[What needs to be done]: Please set down exactly the lines of the listing below from the line containing "The height and width of the screenshot is (881, 1372)." through the line containing "You are a computer-use agent. This", both lines included, leaving out all other lines.

_ _ _ _

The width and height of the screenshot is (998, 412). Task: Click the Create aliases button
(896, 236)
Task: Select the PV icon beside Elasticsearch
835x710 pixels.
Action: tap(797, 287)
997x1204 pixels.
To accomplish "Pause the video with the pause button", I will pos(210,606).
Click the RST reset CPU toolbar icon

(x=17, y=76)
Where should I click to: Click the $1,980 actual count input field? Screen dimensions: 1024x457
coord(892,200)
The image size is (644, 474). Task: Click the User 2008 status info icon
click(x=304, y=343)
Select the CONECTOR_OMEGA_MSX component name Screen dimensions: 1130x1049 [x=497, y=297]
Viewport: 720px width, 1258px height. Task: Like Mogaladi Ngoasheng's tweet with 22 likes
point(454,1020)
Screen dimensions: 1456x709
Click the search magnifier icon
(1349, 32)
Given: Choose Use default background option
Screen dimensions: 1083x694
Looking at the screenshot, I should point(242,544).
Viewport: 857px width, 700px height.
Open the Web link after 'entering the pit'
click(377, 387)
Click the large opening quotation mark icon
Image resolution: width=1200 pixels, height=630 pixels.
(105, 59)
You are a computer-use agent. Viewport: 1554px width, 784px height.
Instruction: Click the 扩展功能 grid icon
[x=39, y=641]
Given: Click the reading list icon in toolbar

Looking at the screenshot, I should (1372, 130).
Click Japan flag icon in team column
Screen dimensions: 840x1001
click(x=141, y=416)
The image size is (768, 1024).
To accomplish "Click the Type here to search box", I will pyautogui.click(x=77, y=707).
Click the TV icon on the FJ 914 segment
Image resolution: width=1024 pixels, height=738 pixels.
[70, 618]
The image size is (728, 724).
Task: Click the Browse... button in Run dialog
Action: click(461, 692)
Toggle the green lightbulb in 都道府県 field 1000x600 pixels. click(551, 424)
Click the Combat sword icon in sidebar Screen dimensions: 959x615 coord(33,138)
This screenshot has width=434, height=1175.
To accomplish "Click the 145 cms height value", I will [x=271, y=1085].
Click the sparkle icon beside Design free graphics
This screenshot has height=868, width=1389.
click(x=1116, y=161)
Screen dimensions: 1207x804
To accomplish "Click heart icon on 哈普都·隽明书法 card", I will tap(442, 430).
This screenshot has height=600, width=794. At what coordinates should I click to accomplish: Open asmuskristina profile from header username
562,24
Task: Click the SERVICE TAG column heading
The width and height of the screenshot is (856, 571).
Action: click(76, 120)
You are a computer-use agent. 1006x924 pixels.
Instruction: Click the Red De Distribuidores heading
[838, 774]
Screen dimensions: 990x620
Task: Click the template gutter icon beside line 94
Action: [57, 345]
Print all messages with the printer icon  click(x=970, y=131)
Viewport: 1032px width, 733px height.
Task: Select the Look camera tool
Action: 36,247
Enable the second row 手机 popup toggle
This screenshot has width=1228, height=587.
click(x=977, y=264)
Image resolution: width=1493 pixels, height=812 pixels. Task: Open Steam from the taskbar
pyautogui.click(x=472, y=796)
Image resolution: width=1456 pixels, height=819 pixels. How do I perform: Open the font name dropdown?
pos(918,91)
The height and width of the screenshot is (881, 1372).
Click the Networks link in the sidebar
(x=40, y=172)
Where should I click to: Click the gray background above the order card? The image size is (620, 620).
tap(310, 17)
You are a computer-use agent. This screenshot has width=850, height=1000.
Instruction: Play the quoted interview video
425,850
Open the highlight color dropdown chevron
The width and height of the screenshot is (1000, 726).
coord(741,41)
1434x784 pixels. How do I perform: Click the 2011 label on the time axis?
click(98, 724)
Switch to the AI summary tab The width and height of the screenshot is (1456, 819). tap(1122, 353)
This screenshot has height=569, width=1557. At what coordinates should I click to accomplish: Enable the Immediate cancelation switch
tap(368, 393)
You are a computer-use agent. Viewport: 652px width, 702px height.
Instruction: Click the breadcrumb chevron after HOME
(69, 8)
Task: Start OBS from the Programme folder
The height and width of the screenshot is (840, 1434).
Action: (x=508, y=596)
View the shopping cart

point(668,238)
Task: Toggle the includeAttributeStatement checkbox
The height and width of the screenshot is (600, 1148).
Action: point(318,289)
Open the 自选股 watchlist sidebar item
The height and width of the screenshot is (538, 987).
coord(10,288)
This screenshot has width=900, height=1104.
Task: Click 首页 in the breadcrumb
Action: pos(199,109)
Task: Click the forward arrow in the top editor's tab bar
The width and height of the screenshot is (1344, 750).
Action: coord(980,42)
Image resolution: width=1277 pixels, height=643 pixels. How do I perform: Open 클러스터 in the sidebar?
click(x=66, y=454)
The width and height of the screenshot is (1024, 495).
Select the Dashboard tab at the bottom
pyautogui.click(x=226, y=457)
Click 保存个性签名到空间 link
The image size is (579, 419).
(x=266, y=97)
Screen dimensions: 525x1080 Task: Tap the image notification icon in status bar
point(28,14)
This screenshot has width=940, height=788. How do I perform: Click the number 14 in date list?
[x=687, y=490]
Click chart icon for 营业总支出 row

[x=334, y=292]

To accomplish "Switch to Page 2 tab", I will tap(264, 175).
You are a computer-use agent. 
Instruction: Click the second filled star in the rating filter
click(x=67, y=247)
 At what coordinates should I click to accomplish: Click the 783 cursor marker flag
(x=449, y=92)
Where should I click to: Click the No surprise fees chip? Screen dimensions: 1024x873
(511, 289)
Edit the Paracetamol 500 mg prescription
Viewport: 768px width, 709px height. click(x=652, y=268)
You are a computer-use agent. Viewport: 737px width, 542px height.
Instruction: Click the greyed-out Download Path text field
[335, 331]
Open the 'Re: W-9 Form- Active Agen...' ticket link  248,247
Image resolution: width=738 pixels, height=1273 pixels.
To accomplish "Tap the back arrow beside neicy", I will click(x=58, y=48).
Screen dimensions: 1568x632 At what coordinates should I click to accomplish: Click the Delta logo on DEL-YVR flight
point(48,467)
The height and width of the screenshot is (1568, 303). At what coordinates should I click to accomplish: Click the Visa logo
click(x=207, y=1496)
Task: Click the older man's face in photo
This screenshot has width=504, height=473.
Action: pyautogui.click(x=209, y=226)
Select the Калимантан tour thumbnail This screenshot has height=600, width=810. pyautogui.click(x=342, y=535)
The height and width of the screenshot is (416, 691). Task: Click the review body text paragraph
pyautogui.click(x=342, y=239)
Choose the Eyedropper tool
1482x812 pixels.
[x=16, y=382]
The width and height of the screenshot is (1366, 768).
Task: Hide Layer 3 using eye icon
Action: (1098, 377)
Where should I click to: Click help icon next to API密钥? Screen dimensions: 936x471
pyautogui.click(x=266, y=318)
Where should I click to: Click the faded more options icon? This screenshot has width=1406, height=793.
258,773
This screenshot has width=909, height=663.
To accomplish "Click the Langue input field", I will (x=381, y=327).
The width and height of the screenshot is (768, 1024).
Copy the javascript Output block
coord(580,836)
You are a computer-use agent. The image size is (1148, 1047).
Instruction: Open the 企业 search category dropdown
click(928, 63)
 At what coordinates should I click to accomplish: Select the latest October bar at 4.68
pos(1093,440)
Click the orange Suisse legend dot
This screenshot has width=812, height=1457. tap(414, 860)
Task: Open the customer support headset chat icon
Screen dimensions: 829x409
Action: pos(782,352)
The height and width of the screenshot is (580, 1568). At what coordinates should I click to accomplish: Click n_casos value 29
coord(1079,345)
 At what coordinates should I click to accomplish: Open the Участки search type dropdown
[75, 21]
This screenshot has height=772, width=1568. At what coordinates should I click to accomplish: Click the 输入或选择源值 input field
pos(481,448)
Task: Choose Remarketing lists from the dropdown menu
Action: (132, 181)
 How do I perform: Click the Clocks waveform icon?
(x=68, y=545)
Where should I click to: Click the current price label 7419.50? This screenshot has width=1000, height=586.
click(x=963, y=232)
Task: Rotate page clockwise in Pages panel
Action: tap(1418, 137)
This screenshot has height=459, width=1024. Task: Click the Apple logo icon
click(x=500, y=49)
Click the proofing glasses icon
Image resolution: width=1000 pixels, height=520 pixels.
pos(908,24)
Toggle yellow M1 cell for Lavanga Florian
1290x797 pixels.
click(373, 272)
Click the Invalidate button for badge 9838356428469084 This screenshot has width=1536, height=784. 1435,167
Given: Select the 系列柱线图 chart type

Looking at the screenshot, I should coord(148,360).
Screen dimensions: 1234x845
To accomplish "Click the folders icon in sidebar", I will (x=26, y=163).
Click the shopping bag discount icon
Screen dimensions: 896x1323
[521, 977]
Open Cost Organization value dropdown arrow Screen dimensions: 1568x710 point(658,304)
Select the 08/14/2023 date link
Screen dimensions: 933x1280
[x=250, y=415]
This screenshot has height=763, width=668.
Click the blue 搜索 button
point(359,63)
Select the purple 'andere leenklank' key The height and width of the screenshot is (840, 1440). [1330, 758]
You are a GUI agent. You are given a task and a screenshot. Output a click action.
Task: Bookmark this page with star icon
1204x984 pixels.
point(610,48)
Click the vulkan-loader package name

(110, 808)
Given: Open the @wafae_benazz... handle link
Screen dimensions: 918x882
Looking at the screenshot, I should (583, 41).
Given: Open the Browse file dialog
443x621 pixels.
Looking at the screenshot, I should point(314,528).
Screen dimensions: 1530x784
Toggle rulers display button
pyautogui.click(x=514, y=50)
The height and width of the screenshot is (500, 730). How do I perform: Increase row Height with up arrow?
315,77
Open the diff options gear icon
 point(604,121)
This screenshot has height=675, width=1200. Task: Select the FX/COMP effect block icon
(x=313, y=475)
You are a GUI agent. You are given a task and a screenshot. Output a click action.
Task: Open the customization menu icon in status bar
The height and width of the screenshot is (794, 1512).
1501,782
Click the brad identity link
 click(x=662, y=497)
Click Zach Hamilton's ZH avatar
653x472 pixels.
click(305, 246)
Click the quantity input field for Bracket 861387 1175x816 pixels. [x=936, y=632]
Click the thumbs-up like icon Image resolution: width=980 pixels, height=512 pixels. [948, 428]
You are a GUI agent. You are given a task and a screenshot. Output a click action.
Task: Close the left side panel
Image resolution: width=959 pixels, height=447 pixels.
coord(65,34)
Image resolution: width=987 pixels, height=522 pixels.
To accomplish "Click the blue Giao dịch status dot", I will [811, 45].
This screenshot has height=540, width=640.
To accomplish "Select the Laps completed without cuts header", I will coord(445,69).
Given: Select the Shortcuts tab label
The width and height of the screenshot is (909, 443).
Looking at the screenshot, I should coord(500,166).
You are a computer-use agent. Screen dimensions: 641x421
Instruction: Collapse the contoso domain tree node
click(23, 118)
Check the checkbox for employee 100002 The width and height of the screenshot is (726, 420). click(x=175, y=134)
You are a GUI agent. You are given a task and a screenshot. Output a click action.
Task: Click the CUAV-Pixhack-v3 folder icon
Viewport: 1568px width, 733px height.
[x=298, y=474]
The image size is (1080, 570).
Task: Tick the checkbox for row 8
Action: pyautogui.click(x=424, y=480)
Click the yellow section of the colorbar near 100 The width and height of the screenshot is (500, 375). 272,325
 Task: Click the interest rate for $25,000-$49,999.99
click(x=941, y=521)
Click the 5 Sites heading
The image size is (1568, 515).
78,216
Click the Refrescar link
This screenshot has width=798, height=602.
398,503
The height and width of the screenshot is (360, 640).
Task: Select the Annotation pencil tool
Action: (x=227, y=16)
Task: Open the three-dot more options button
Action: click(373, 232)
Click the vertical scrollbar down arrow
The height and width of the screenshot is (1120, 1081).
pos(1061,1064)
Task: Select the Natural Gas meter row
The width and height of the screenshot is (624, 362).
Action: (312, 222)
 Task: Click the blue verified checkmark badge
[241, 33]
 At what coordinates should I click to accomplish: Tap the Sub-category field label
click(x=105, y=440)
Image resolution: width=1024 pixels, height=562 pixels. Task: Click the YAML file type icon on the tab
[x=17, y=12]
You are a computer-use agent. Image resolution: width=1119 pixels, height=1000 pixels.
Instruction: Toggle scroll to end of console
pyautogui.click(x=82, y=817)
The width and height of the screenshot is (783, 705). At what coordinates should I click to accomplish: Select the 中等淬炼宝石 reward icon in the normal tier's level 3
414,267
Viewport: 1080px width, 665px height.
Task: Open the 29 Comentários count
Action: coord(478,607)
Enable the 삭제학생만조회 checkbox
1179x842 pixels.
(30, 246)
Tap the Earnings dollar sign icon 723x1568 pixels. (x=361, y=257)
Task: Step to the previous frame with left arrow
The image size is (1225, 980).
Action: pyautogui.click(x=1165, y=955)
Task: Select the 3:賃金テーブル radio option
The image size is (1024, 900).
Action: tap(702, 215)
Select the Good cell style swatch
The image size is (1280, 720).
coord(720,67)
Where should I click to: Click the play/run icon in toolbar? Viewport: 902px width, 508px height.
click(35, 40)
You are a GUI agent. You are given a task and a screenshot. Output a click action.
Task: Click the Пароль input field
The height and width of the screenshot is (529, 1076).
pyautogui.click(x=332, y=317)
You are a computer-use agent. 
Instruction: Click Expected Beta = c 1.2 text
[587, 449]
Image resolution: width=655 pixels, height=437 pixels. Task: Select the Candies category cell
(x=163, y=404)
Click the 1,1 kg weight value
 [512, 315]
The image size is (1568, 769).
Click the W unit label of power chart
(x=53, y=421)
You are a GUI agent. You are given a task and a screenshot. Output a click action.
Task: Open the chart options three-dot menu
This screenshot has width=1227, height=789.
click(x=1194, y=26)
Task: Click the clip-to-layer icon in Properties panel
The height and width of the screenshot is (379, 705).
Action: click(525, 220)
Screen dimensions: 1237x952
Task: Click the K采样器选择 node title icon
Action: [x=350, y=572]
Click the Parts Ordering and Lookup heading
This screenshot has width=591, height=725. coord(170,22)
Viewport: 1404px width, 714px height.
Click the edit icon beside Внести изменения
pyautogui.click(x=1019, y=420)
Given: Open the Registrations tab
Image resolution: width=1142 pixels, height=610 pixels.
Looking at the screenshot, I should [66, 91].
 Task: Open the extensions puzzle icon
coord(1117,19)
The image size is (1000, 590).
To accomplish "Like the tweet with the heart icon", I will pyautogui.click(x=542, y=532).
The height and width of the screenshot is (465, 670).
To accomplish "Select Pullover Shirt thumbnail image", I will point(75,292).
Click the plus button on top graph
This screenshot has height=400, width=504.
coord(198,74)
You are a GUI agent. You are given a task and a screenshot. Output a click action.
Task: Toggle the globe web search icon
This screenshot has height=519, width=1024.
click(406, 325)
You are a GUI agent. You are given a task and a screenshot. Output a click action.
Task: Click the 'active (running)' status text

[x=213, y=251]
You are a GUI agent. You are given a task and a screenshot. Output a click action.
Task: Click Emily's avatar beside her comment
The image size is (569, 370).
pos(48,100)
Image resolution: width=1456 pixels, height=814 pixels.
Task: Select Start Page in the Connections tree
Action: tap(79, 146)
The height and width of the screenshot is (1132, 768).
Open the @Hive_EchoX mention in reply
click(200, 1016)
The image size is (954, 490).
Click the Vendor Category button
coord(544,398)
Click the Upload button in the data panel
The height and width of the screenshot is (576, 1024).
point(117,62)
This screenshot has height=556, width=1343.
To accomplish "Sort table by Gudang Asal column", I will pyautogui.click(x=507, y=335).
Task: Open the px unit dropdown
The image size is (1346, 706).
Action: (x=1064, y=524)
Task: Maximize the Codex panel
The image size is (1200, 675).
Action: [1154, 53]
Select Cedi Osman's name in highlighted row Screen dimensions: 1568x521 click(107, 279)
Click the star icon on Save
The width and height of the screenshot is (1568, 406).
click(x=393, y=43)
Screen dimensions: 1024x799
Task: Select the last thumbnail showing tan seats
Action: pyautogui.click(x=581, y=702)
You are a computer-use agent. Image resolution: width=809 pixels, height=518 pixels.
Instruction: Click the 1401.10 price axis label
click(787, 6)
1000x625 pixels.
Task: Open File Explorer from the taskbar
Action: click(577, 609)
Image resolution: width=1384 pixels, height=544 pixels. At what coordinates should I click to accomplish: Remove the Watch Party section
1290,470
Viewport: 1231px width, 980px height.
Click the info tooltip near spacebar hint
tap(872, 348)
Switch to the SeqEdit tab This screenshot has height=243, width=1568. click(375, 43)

_ _ _ _

[Solution for this exercise]:
The height and width of the screenshot is (881, 1372).
Click the Networks link in the sidebar
(x=40, y=172)
Where should I click to: Click the gray background above the order card? The image size is (620, 620).
tap(310, 17)
You are a computer-use agent. This screenshot has width=850, height=1000.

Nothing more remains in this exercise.